## Task to complete
Starting with the line with "Go back using" and going on through the line with "Looking at the screenshot, I should coord(557,463).", rewrite those rows and swap "Given" for "Goal", keeping everything else the same.

Start Provided records

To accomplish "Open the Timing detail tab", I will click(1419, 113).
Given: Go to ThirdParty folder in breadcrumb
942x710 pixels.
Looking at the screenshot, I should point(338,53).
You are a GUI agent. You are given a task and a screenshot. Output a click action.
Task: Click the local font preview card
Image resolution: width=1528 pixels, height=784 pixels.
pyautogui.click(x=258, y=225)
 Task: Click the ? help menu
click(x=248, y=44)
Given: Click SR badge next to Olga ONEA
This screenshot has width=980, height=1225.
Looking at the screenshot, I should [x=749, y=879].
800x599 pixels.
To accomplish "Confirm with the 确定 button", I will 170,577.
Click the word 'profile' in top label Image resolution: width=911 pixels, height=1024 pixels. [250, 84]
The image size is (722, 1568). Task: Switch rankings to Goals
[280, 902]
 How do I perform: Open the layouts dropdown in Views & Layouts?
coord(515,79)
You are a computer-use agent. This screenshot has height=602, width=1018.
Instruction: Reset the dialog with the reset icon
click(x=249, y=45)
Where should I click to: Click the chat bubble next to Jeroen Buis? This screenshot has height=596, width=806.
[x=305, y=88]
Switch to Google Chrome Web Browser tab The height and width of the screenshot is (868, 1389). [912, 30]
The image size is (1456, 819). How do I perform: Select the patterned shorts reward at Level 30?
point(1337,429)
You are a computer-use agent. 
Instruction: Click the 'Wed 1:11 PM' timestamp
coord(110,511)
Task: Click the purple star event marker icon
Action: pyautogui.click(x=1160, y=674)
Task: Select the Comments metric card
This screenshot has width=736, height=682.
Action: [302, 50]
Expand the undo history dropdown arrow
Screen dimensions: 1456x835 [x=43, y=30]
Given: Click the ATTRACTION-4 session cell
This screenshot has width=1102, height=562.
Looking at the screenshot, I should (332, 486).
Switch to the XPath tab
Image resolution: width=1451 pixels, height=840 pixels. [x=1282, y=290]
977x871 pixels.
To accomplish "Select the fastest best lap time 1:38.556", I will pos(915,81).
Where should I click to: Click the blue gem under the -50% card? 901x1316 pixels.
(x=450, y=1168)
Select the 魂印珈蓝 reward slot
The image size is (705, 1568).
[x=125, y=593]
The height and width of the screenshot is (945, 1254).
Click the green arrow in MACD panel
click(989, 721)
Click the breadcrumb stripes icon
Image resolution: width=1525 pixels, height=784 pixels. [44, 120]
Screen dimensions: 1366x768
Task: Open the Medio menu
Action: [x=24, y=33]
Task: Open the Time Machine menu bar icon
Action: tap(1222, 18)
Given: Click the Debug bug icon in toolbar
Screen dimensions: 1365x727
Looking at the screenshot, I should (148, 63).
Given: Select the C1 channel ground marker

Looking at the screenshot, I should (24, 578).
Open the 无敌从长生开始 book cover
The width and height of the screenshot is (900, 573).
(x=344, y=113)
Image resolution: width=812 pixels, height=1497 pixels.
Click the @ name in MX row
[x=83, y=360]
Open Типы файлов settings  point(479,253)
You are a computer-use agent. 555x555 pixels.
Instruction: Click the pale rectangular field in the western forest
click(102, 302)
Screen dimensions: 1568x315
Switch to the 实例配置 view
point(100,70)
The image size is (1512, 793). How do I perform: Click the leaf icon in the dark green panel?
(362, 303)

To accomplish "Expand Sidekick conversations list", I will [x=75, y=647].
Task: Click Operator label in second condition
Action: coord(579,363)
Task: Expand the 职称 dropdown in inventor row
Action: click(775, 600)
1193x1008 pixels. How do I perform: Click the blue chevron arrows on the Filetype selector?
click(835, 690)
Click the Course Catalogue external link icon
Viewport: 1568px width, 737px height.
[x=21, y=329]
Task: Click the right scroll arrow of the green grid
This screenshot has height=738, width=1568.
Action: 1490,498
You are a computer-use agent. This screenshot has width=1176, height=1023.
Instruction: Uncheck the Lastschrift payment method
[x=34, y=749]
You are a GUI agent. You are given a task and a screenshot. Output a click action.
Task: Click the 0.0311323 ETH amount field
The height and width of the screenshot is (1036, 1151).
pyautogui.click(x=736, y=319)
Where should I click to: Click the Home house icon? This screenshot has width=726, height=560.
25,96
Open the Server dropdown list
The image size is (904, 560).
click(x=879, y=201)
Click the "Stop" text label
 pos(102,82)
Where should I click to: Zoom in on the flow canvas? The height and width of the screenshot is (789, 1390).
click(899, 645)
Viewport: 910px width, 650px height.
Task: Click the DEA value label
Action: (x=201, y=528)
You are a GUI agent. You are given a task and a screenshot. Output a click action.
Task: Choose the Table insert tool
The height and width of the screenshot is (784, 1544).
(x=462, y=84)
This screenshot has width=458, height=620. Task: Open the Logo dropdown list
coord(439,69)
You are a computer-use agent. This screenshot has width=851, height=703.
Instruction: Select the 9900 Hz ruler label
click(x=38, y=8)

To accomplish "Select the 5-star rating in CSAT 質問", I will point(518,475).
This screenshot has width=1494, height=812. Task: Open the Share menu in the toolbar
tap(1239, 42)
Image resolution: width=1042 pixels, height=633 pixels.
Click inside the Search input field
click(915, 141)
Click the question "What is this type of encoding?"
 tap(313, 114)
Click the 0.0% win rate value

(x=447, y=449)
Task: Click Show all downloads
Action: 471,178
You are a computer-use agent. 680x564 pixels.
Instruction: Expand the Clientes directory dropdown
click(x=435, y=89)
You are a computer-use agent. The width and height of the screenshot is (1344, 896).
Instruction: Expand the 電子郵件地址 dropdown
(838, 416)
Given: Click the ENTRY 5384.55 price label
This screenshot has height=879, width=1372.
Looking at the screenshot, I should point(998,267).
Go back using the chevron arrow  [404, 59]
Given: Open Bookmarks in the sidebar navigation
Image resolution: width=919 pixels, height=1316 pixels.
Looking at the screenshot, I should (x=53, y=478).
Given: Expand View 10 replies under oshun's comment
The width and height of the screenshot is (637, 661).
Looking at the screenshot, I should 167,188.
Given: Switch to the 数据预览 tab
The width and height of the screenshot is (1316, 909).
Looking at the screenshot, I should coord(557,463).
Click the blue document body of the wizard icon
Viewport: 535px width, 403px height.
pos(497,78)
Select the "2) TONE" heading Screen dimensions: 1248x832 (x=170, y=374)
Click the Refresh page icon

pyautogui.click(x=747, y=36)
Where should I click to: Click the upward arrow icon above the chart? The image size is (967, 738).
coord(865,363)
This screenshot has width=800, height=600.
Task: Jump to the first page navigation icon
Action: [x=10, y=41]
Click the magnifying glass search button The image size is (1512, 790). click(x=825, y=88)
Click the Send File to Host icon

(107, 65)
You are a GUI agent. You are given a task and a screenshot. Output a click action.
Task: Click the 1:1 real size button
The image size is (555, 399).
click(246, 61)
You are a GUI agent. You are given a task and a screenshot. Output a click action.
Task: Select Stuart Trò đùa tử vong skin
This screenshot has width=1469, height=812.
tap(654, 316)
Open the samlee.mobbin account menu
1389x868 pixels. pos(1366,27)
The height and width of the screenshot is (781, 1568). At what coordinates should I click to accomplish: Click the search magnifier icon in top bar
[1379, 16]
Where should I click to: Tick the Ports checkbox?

End Provided records

## Solved problem
Go back using the chevron arrow  [404, 59]
Goal: Open Bookmarks in the sidebar navigation
Image resolution: width=919 pixels, height=1316 pixels.
Looking at the screenshot, I should (x=53, y=478).
Goal: Expand View 10 replies under oshun's comment
The width and height of the screenshot is (637, 661).
Looking at the screenshot, I should 167,188.
Goal: Switch to the 数据预览 tab
The width and height of the screenshot is (1316, 909).
Looking at the screenshot, I should coord(557,463).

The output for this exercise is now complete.